Damienus Reverson

Personal information
- Date of birth: 18 October 2003 (age 22)
- Place of birth: Amsterdam, Netherlands
- Position: Midfielder

Team information
- Current team: FC Zürich
- Number: 29

Youth career
- AVV Zeeburgia
- AZ Alkmaar

Senior career*
- Years: Team / Apps / (Gls)
- 2021–2024: Jong AZ / 51 / (7)
- 2024–: FC Zürich / 39 / (10)
- 2024: FC Zurich II / 6 / (0)

= Damienus Reverson =

Dutch football player (born 2003)

Damienus Reverson (born 18 October 2003) is a Dutch professional footballer who plays for Swiss Super League club FC Zürich.

==Career==
===AZ Alkmaar===
Reverson started with AVV Zeeburgia in his native Amsterdam but moved to the AZ Alkmaar academy to play age group football from
under-12 level. In the summer of 2021 Reverson signed his first professional contract with AZ to keep him with the club until the end of the 2022–23 season, plus the option of an extra season was included.

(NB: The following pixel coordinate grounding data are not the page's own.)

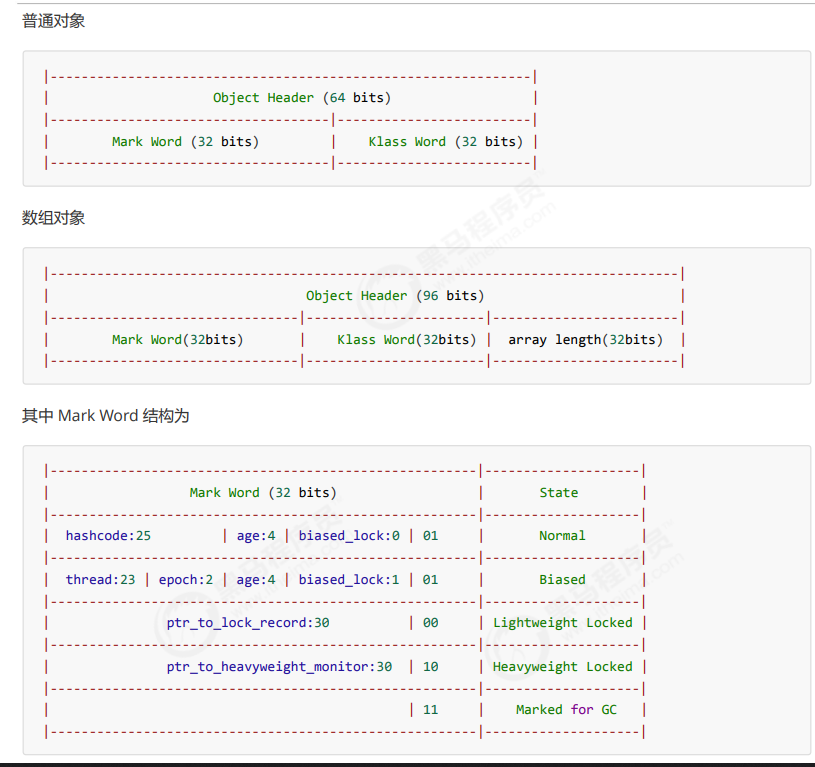This screenshot has height=767, width=815.
Task: Click the 普通对象 heading
Action: click(x=54, y=21)
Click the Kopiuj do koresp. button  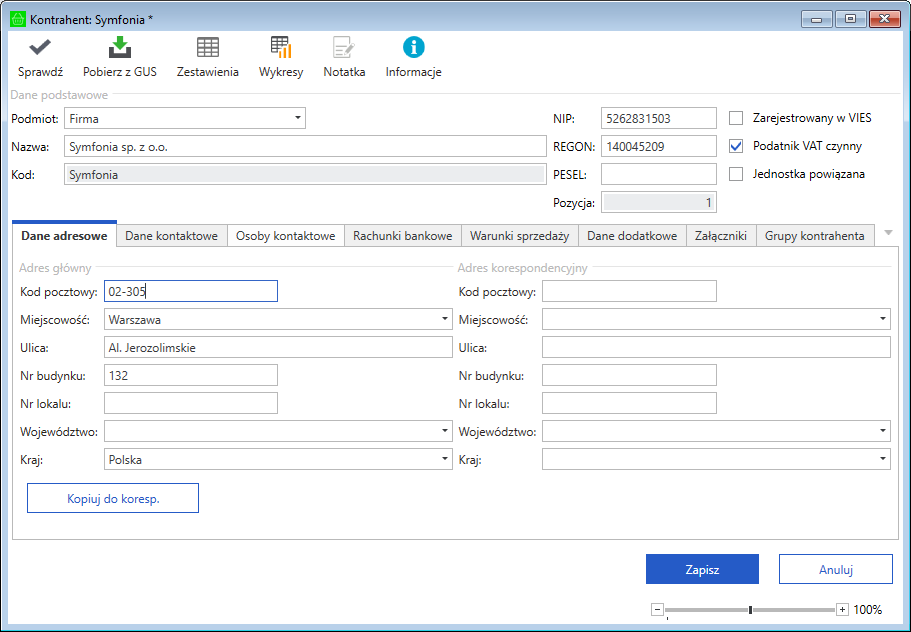pos(113,498)
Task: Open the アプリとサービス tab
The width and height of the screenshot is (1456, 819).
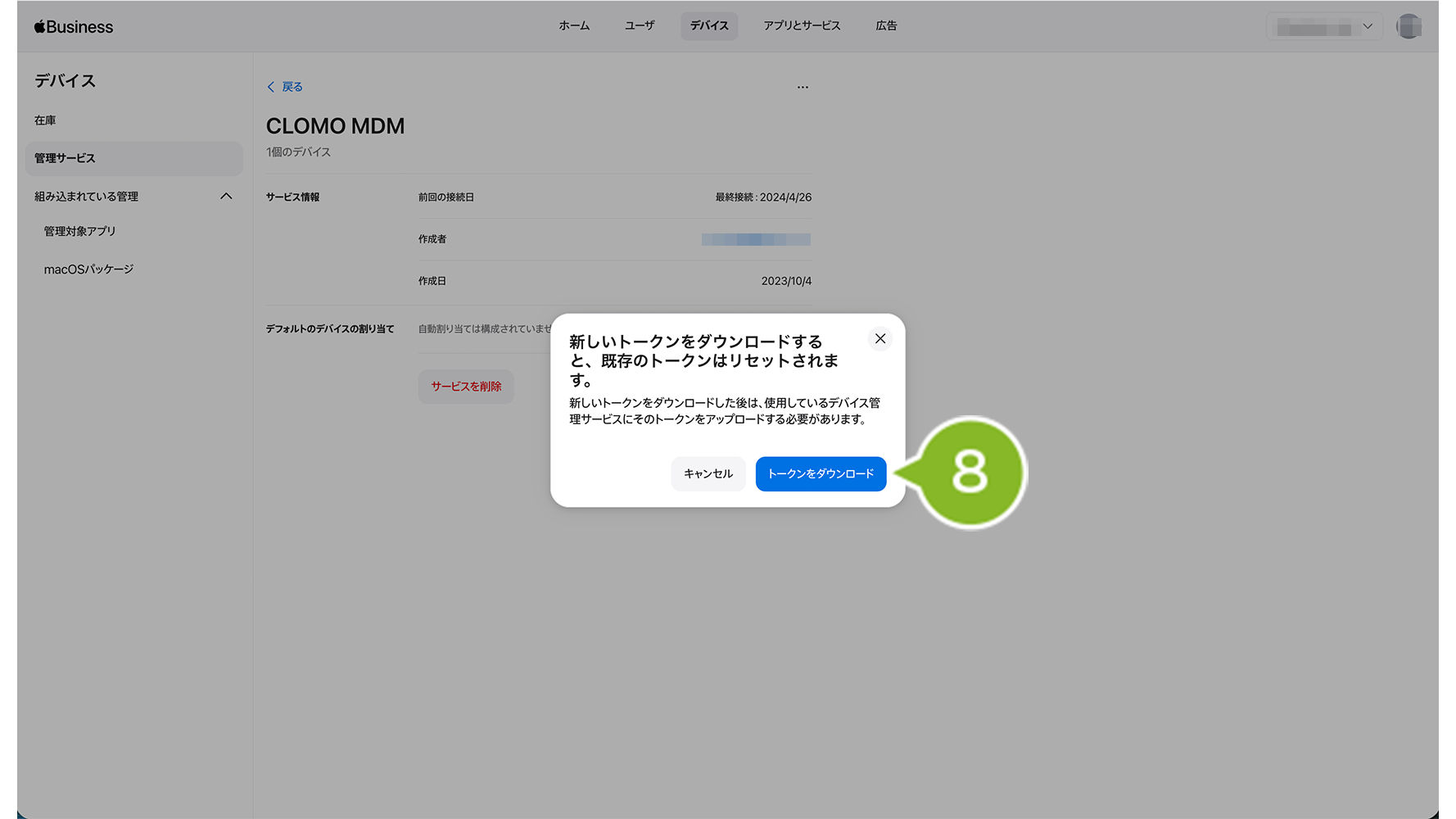Action: tap(802, 26)
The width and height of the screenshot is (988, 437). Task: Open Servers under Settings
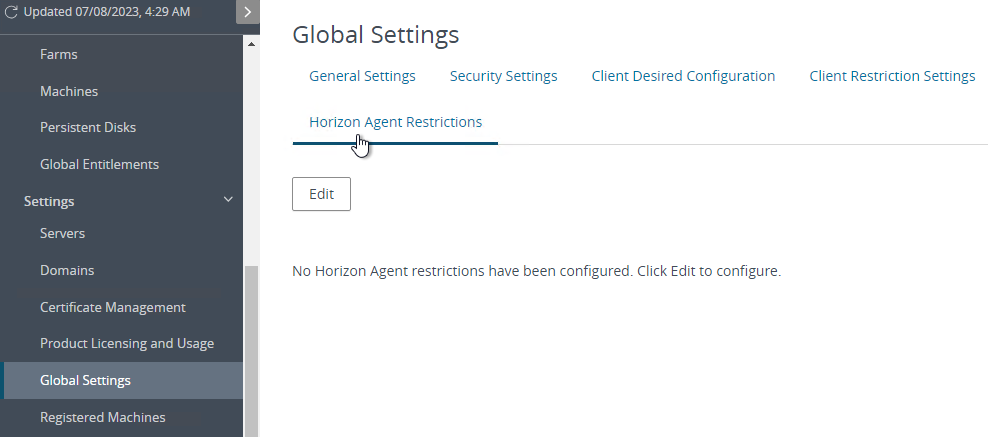click(x=62, y=233)
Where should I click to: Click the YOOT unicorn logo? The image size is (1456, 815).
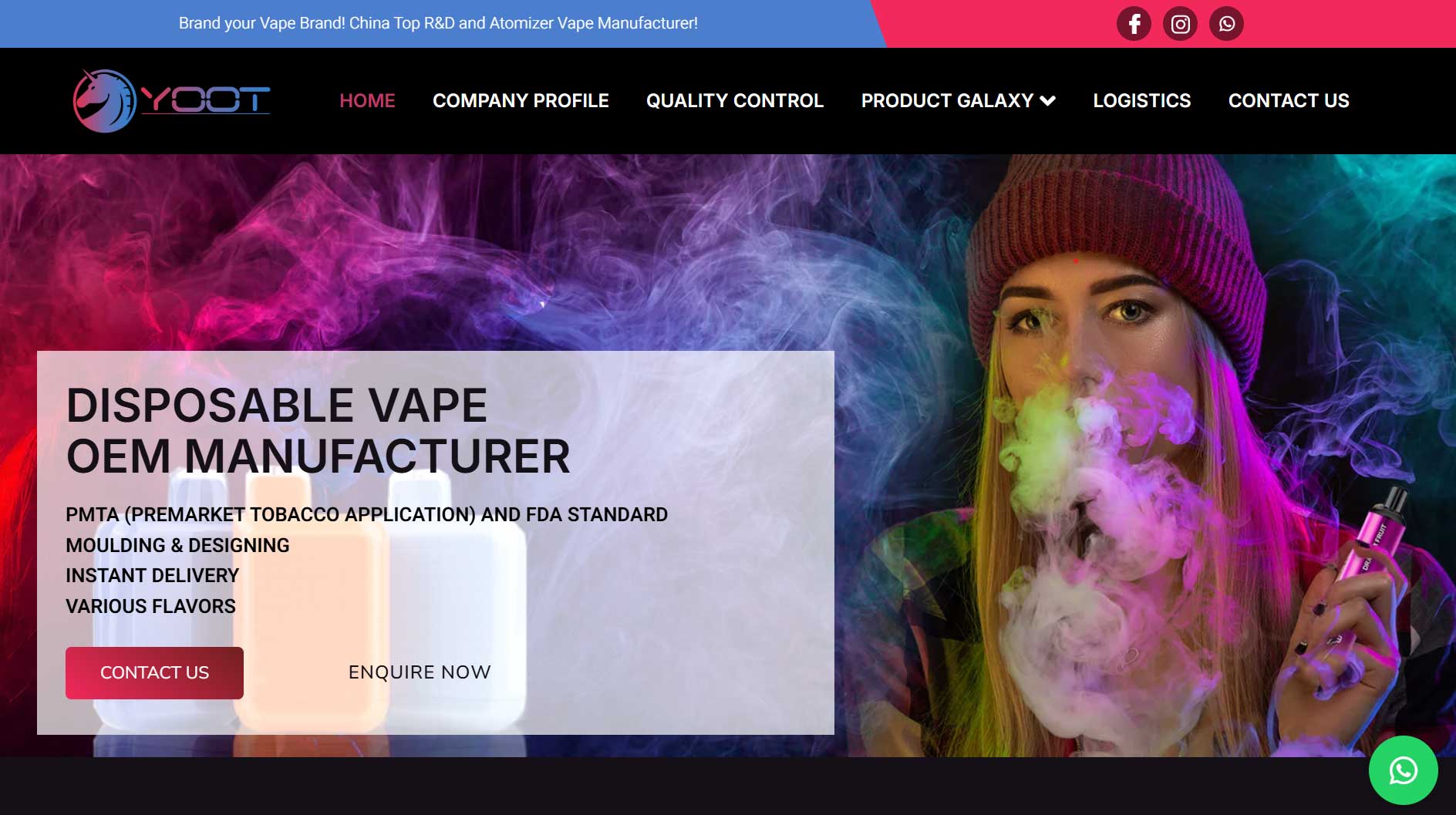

Reverson made his Eerste Divisie debut for Jong AZ on the 18 March 2022, away at Jong FC Utrecht. He struck his first goal in the Eerste Divisie on 12 August 2022, against Helmond Sport in a 3–1 away victory at the Stadion De Braak.

===FC Zürich===
During the 2024–25 season, Reverson transferred to FC Zürich on an eighteen-month contract. Initially, he linked up with their U21 team in December 2024. He was promoted up to the Zurich first team, making his Swiss Super League debut on January 19, 2025, in a home match against Yverdon Sport. He scored his first goal for the club in a 3–1 defeat against Servette FC at Letzigrund on 9 March 2025. Reverson had made seven competitive appearances for the first team in total when, in April 2025, he was rewarded with a new four-year contract extending his stay with the club into 2029.

==Personal life==
Born in the Netherlands, Reverson is of Ghanaian descent and holds dual Dutch-Ghanaian citizenship. He is the older brother of the footballer Paul Reverson.